[[ MATERIAL SHOWN open ]]

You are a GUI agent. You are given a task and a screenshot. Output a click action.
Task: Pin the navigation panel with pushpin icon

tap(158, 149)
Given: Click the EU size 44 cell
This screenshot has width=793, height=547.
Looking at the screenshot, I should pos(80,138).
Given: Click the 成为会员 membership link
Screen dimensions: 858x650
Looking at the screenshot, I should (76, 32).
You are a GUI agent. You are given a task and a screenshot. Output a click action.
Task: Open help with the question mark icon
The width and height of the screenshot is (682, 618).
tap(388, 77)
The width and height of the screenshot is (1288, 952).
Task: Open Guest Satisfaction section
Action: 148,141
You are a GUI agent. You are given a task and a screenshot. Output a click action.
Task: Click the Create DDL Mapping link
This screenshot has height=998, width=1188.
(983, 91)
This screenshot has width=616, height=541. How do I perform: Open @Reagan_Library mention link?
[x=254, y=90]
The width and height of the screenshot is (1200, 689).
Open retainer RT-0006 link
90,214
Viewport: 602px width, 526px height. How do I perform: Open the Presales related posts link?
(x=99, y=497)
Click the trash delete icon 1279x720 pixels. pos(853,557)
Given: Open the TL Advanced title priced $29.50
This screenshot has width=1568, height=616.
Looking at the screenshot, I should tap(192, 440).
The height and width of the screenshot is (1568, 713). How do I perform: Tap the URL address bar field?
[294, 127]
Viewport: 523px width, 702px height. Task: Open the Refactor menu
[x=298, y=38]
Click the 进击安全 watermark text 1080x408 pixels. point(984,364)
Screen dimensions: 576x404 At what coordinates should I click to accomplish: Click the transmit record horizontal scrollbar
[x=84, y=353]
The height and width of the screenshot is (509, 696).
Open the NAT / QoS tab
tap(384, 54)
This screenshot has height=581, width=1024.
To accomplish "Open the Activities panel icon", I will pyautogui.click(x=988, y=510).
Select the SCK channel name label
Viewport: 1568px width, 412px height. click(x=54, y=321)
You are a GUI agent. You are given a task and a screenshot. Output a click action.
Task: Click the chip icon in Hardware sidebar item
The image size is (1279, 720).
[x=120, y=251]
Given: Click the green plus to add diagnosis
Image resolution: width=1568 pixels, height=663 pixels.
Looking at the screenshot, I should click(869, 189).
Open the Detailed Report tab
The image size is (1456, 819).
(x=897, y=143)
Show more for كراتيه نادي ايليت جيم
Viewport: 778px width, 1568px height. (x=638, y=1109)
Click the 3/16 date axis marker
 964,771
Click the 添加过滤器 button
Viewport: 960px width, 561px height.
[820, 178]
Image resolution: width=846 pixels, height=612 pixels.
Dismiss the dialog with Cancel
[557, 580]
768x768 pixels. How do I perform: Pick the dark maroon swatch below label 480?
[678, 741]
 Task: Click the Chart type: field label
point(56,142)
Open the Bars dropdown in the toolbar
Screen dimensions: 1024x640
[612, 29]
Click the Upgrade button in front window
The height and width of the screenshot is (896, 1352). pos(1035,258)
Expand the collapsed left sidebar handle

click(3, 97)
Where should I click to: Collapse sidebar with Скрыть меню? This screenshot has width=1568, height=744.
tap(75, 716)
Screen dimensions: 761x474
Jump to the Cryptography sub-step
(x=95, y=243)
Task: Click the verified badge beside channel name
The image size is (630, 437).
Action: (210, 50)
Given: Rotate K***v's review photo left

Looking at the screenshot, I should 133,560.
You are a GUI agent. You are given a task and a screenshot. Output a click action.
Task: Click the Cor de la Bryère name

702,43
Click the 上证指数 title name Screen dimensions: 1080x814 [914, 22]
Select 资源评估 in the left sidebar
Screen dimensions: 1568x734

[[ MATERIAL SHOWN closed ]]

PROBLEM DETAILS
Each entry must be reproduced verbatim.

TASK ANSWER
You are a GUI agent. You are given a task and a screenshot. Output a click action.
Task: Pin the navigation panel with pushpin icon

tap(158, 149)
Given: Click the EU size 44 cell
This screenshot has width=793, height=547.
Looking at the screenshot, I should pos(80,138).
Given: Click the 成为会员 membership link
Screen dimensions: 858x650
Looking at the screenshot, I should (76, 32).
You are a GUI agent. You are given a task and a screenshot. Output a click action.
Task: Open help with the question mark icon
The width and height of the screenshot is (682, 618).
tap(388, 77)
The width and height of the screenshot is (1288, 952).
Task: Open Guest Satisfaction section
Action: 148,141
You are a GUI agent. You are given a task and a screenshot. Output a click action.
Task: Click the Create DDL Mapping link
This screenshot has height=998, width=1188.
(983, 91)
This screenshot has width=616, height=541. How do I perform: Open @Reagan_Library mention link?
[x=254, y=90]
The width and height of the screenshot is (1200, 689).
Open retainer RT-0006 link
90,214
Viewport: 602px width, 526px height. How do I perform: Open the Presales related posts link?
(x=99, y=497)
Click the trash delete icon 1279x720 pixels. pos(853,557)
Given: Open the TL Advanced title priced $29.50
This screenshot has width=1568, height=616.
Looking at the screenshot, I should tap(192, 440).
The height and width of the screenshot is (1568, 713). How do I perform: Tap the URL address bar field?
[294, 127]
Viewport: 523px width, 702px height. Task: Open the Refactor menu
[x=298, y=38]
Click the 进击安全 watermark text 1080x408 pixels. point(984,364)
Screen dimensions: 576x404 At what coordinates should I click to accomplish: Click the transmit record horizontal scrollbar
[x=84, y=353]
The height and width of the screenshot is (509, 696).
Open the NAT / QoS tab
tap(384, 54)
This screenshot has height=581, width=1024.
To accomplish "Open the Activities panel icon", I will pyautogui.click(x=988, y=510).
Select the SCK channel name label
Viewport: 1568px width, 412px height. click(x=54, y=321)
You are a GUI agent. You are given a task and a screenshot. Output a click action.
Task: Click the chip icon in Hardware sidebar item
The image size is (1279, 720).
[x=120, y=251]
Given: Click the green plus to add diagnosis
Image resolution: width=1568 pixels, height=663 pixels.
Looking at the screenshot, I should click(869, 189).
Open the Detailed Report tab
The image size is (1456, 819).
(x=897, y=143)
Show more for كراتيه نادي ايليت جيم
Viewport: 778px width, 1568px height. (x=638, y=1109)
Click the 3/16 date axis marker
 964,771
Click the 添加过滤器 button
Viewport: 960px width, 561px height.
[820, 178]
Image resolution: width=846 pixels, height=612 pixels.
Dismiss the dialog with Cancel
[557, 580]
768x768 pixels. How do I perform: Pick the dark maroon swatch below label 480?
[678, 741]
 Task: Click the Chart type: field label
point(56,142)
Open the Bars dropdown in the toolbar
Screen dimensions: 1024x640
[612, 29]
Click the Upgrade button in front window
The height and width of the screenshot is (896, 1352). pos(1035,258)
Expand the collapsed left sidebar handle

click(3, 97)
Where should I click to: Collapse sidebar with Скрыть меню? This screenshot has width=1568, height=744.
tap(75, 716)
Screen dimensions: 761x474
Jump to the Cryptography sub-step
(x=95, y=243)
Task: Click the verified badge beside channel name
The image size is (630, 437).
Action: (210, 50)
Given: Rotate K***v's review photo left

Looking at the screenshot, I should 133,560.
You are a GUI agent. You are given a task and a screenshot. Output a click action.
Task: Click the Cor de la Bryère name

702,43
Click the 上证指数 title name Screen dimensions: 1080x814 [914, 22]
Select 资源评估 in the left sidebar
Screen dimensions: 1568x734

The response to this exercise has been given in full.